Actuellement, selon le gouvernement, le coût du MWh en Nouvelle Calédonie se situe autour de 25 euros, un tarif bas si l’on prend en compte le fort ensoleillement mais surtout les particularités de cette île. « Sur le Capex et l’Opex, il faut compter un surcoût de 25 à 30 % par rapport à la Métropole », chiffre Stefan Sontheimer. « Il faut aussi prendre en compte un certain nombre de contraintes techniques, comme l’environnement cyclonique, les conditions climatiques rudes, avec le taux d’humidité élevé et la salinité », complète Boualem Benkoussa. Mais en dépit de ces difficultés, compte-tenu du développement rapide et de la volonté du gouvernement, les prix ont été divisés par huit en l’espace de dix ans.

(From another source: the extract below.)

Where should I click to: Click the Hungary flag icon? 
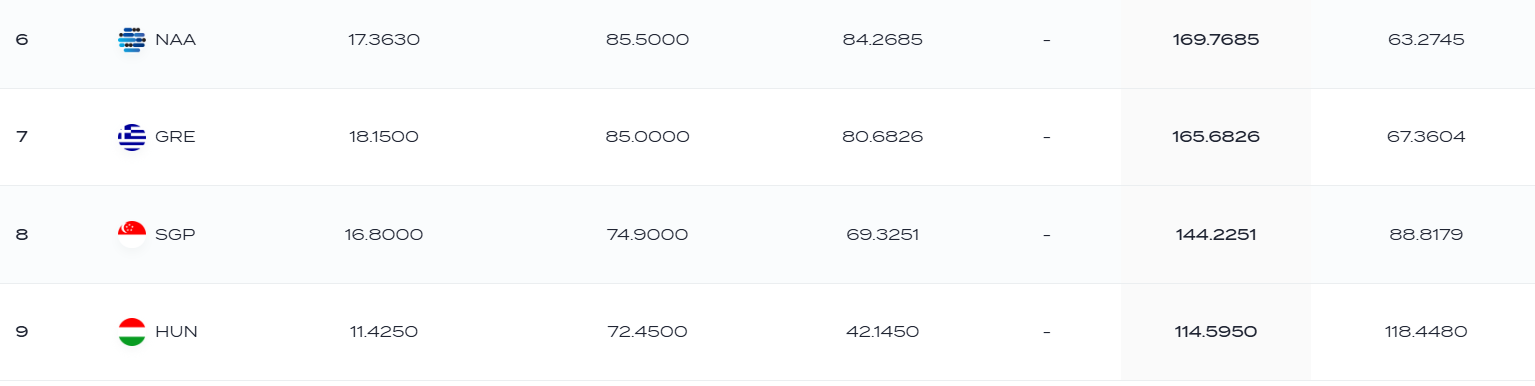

A venir la semaine prochaine : La Réunion
Par habitude, on continue à parler de DOM-TOM (Départements d’Outre-Mer et Territoires d’Outre-Mer). Mais depuis une réforme constitutionnelle de 2003, on devrait en réalité parler de DROM (Départements ou Régions français d’Outre-Mer)-COM (Collectivités d’Outre-Mer). Les premiers réunissent la Martinique, la Guadeloupe, la Guyane, la Réunion et Mayotte. Les deuxièmes : la Polynésie française, Saint-Pierre-et-Miquelon, Wallis-et-Futuna, Saint-Martin et Saint-Barthélemy. En raison de leur politique affichée dans le développement du solaire, pv magazine a choisi de se focaliser sur la Nouvelle-Calédonie, la Réunion, la Martinique, la Guadeloupe, la Guyane et Mayotte.